WASHINGTON -- Dr. C. Everett Koop, the former surgeon general who tried to persuade Americans to give up smoking, now hopes to make them thinner and fitter.
Tomorrow, at a press conference at the White House, Dr. Koop is to announce the creation of a prevention campaign called "Shape Up America!" that will produce advertisements and public service announcements to encourage Americans to lose weight.
Experts in the obesity field said it would be the first national effort to do something about the escalating weight of Americans, and they generally were enthusiastic about Dr. Koop's plan.
Government statistics released in July showed that the number of Americans who were more than 20 percent over their desired weight increased in the last decade and that 30 percent of the population was now obese.

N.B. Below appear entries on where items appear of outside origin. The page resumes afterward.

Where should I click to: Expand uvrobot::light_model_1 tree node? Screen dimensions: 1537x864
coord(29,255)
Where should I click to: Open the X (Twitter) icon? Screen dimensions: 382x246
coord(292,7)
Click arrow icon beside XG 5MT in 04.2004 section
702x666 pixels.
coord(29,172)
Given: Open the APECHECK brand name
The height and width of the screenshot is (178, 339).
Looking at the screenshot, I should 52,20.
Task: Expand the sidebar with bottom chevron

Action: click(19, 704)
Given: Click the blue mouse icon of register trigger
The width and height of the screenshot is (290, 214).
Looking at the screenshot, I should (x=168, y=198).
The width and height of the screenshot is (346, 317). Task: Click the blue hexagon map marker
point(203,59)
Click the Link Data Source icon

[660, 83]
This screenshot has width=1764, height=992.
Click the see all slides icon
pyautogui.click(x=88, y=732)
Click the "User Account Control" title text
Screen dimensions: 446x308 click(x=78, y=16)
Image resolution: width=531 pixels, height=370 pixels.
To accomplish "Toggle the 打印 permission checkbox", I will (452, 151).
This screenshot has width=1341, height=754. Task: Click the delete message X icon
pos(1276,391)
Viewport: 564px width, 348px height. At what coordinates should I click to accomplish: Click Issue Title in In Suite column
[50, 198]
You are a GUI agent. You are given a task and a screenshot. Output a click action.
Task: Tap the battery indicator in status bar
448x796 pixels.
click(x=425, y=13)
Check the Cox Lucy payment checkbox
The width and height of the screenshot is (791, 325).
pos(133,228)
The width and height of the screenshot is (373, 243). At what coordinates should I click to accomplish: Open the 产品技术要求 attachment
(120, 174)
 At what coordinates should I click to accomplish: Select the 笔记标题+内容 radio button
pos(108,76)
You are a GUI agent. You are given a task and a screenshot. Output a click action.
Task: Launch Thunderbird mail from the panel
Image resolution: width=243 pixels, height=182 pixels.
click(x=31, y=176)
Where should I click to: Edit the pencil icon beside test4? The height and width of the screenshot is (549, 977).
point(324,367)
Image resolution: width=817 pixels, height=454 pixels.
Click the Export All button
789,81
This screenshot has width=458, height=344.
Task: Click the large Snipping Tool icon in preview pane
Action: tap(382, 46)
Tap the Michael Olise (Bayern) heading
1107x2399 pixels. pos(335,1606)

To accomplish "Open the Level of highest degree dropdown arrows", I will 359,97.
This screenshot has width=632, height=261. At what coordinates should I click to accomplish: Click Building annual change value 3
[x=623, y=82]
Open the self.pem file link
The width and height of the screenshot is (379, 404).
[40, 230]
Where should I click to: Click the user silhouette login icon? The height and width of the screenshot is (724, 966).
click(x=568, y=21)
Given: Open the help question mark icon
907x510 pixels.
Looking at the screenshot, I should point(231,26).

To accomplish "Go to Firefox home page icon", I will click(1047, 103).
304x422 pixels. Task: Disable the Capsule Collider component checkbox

The campaign, organized by a foundation established by Dr. Koop, will start as Americans make their New Year's resolutions. Sponsors like Weight Watchers International, Campbell Soup Co., the Heinz Foundation, Time magazine, and Kellogg Co. have agreed to contribute $1 million each over three years.
In an interview on Friday, Dr. Koop said he hoped to raise $30 million, but he would not say how much financing he has gathered so far.
Dr. Koop's plan has more modest goals than those promoted by most weight-loss programs.
Instead of telling people that they must achieve their ideal weight and that they must exercise at or near capacity at least three times a week, the campaign will advise Americans to strive for small increases in exercise, like 15 minutes of walking a day, and small weight losses of 5 to 15 pounds.
That change in diet and exercise advice is endorsed in a report to be released today by the National Academy of Sciences Office of Medicine.
Dr. Koop, who as surgeon general from 1981 to 1989 campaigned against smoking, has most recently been involved in the administration's health care overhaul effort. He said one benefit of a lower obesity rate would be a reduction in the country's health care costs.
Obesity causes 300,000 deaths a year, he said, and obese people need health care services more frequently than thinner people.
"One way to reduce health costs is to get people to use the health care system less frequently," he said.
Dr. Michael Jacobson, executive director of the Center for Science in the Public Interest, an advocacy group based in Washington, said reducing obesity would be far more difficult than reducing smoking, which declined in popularity during Dr. Koop's tenure as surgeon general.
"Our culture is geared to a lifestyle that promotes obesity," he said. "I wouldn't count on this effort alone to reverse skyrocketing obesity."